Public Employee Layoffs

Furloughs of city workers would immediately reduce costs, since pay, health benefits and pension costs make up a majority of the annual budget. But City Council members (who are the ones who ultimately devise and sign off on the budget) are not prone to cutting their workforce. The four unions that represent the vast majority of public employees exert tremendous sway over elected officials. Still, as an initial volley, the Kenney administration asked all departments to trim 20% of their spending.

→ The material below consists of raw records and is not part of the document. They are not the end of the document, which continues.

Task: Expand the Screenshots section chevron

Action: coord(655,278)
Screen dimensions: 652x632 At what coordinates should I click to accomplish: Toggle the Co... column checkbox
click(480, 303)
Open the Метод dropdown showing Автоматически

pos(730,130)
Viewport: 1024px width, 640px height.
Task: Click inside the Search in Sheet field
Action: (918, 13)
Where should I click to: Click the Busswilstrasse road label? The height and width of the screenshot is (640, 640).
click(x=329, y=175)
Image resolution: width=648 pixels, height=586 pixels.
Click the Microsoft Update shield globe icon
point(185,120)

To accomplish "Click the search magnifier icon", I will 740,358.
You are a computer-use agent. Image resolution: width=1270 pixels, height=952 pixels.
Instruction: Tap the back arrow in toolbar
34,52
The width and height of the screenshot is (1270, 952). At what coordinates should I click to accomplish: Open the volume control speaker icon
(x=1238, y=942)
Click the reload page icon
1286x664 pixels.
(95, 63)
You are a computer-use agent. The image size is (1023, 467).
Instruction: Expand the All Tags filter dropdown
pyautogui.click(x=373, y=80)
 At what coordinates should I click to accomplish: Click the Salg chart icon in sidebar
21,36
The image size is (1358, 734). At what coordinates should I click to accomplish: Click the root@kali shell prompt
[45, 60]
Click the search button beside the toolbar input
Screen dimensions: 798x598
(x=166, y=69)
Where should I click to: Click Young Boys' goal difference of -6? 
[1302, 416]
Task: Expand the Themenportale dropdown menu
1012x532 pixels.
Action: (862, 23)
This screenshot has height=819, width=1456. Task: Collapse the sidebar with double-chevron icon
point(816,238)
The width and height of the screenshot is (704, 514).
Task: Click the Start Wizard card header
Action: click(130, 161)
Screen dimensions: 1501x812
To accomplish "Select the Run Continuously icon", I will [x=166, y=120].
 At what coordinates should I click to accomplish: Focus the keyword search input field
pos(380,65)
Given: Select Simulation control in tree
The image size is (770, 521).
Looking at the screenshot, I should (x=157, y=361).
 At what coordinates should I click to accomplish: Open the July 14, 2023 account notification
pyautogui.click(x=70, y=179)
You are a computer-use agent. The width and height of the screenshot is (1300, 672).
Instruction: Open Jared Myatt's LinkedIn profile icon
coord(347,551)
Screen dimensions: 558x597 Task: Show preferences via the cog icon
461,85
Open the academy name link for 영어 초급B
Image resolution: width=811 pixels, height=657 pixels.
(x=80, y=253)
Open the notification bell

Reduce Services Like Garbage Collection, Close Buildings Like Libraries and Firehouses

Kenney undoubtedly learned from his immediate predecessor, Mayor Michael Nutter, how unpopular of a move it is to shutter public spaces like libraries. Nutter, who was in charge when the Great Recession struck in 2008, spent the rest of his time in office publicly apologizing to residents for trying to shut 11 library branches. (That link to a KYW Newsradio story was written in 2015 by Kenney's current deputy communications directory, so the collective memory in City Hall is strong.) Kenney, in fact, was a City Councilman at the time.

Increase Taxes

The 2020-2021 budget that Kenney initially proposed in March called for more spending without raising any taxes, thanks to expected increases in revenue from existing levies like the wage, sales and real estate taxes. A yearslong healthy economy provided money for new initiatives and bigger payments to places like the city school district ($45 million more had been proposed) and things like the battle with opioid addiction ($8 million more). A new budget proposal may now not only wipe away those plans, but also include tax hikes.

Empty Out 'Rainy Day' Accounts & Pray for Help

Some of any projected shortfall for the coming budget could be filled with money already tucked away in case of this type of catastrophe. Fiscal watchdogs told NBC10 last month that the city is equipped with a roughly $348 million budget fund balance, as well as $55 million in a federal stabilization fund and a $35 million "rainy day" fund. Kenney and City Council already moved $85 million from the fund balance to emergency spending on the pandemic. Meanwhile, Kenney and others have consistently said they would ask for financial relief from Pennsylvania and the federal government. Rhynhart told the Inquirer that she believes a combination of rainy day funds, state and federal support and some trims to spending on costs like overtime could spare city workers' jobs.